2. Besarnya kredit pajak yang diperboleh adlah setinggi-tingginya sama dengan jumlah
pajak yang dibayar atau terutang di luar negeri, tetapi tidak boleh melebihi jumlah yang
dihitung menurut perbandingan antara penghasilan dari luar negeri dan Penghasilan Kena
Pajak (PKP), atau setinggi-tingginya sama dengan pajak yang terutang atas PKP jika PKP
lebih kecil dari penghasilan luar negeri.

Penghitungan PPh Pasal 24 Jika Terjadi Kerugian Usaha Dalam Negeri.
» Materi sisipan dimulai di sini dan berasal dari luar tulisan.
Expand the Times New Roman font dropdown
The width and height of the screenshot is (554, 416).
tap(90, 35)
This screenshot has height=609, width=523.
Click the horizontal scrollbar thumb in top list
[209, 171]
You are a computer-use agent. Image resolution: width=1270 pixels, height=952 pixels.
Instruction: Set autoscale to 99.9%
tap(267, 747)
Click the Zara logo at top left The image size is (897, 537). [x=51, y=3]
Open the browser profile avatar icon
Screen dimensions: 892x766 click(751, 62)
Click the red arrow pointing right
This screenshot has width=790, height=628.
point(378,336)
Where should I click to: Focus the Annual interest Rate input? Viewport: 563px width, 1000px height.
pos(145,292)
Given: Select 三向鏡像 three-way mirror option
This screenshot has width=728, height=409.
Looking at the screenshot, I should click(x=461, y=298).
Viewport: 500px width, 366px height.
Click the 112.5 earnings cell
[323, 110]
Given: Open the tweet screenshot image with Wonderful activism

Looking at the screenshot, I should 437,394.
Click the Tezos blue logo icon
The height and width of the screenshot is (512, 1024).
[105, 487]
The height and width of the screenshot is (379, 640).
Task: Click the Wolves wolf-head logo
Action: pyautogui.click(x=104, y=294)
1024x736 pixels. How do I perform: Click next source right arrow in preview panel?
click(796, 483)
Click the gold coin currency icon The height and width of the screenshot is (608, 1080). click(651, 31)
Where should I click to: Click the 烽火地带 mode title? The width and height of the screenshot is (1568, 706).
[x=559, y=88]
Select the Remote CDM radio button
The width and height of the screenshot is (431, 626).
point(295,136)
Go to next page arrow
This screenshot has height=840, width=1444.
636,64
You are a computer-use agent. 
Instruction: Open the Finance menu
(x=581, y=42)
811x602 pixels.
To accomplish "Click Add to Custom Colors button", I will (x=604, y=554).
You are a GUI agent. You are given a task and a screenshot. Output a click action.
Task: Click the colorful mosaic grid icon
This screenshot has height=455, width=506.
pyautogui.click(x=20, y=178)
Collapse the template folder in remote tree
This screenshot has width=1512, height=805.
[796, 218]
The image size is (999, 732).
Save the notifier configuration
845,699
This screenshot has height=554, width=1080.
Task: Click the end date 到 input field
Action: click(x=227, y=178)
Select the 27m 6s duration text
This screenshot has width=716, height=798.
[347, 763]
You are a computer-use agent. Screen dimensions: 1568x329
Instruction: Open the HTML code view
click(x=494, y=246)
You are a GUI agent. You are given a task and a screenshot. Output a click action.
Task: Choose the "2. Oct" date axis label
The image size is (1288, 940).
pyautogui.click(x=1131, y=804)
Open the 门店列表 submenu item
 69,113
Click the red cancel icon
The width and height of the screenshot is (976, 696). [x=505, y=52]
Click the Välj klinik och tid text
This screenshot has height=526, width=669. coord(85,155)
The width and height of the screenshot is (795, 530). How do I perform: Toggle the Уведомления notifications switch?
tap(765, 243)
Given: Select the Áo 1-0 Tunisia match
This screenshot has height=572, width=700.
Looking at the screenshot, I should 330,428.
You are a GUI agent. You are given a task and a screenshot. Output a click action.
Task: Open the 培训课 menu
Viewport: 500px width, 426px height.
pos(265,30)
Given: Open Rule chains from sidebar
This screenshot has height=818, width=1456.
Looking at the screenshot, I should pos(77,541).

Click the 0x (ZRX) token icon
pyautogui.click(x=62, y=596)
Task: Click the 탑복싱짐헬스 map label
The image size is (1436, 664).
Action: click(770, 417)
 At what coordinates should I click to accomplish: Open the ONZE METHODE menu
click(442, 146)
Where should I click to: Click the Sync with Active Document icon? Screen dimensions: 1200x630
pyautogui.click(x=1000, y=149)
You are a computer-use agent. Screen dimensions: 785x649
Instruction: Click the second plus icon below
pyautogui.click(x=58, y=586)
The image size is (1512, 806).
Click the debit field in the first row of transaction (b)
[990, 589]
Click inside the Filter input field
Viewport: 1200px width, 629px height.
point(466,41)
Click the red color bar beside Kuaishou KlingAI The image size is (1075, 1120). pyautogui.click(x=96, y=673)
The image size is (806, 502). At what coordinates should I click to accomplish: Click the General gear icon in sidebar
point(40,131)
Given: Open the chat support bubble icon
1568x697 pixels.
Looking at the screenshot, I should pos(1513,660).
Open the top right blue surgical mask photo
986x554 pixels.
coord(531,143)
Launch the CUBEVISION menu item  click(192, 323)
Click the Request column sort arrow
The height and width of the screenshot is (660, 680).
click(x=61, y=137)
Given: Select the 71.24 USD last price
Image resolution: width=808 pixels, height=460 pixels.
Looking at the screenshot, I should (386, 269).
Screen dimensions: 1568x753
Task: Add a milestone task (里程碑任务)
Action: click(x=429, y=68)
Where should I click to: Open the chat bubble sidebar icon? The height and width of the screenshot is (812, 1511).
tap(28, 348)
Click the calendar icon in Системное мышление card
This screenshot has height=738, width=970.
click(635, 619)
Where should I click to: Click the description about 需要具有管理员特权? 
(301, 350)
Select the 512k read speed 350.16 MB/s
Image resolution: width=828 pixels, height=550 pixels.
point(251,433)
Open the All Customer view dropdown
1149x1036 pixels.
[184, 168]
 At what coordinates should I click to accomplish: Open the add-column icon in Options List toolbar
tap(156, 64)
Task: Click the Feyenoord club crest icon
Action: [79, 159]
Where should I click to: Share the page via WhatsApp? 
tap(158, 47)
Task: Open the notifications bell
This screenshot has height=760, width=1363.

Jika terjadi kerugian usaha di dalam negeri maka sejumlah kerugian yang diderita tersebut
dapat digabungkan atau dikompensasikan dengan penghasilan yang diterima atau diperboleh
di Indonesia.

Penghitungan PPh Pasal 24 Jika Terjadi Kerugian Usaha Luar Negeri

Jika terjadi kerugian yang diderita di luar negeri maka kerugian tersebut tidak boleh
digabungkan/dikompensasikan dengan penghasilan yang diterima atau diperboleh dari
Indonesia.

Penghitungan PPh Pasal 24 Jika Penghasilan Luar Negeri Berasal dari Beberapa
Negara

Jika diperboleh penghasilan luar negeri yang berasal dari beberapa negara maka besarnya
batas maksimum kredit pajak luar negeri dihitung untuk masing-masing negara.
E. PENGURANGAN/PENGEMBALIAN PPH LUAR NEGERI

Jika terjadi pengurangan atau pengembalian pajak atas penghasilan yang dibayar di luar
negeri, sehingga besarnya pajak yang dapat dikreditkan di Indonesia menjadi lebih kecil
daripada besarnya penghitungan semula, maka selisihnya ditambahkan pada PPh yang
terutang atas seluruh penghasilan Wajib Pajak dalam negeri pada tahun pengurangan atau
pengembalian dilakukan.

F. PEMBETULAN SURAT PEMBERITAHUAN TAHUNAN KARENA PERUBAHAN


PENGHASILAN LUAR NEGERI

Terdapat kemungkinan terjadi koreksi fiscal di luar negeri yang menyebabkan penghasilan
bertambah atau berkurang:

1. Apabila terjadi koreksi fiscal luar negeri yang menyebabkan adanya tambahan
penghasilan luar negeri yang mengakibatkan pajak atas penghasilan terutang di luar
negeri lebih besar daripada yang dilaporkan dalam SPT tahunan.
2. Apabila terjadi koreksi fiscal luar negeri yang menyebabkan adanya ppenurunan
penghasilan luar negeri yang mengakibatkan pajak atas penghasilan terutang di luar
negeri lebih kecil daripada yang dilaporkan dalam SPT tahunan.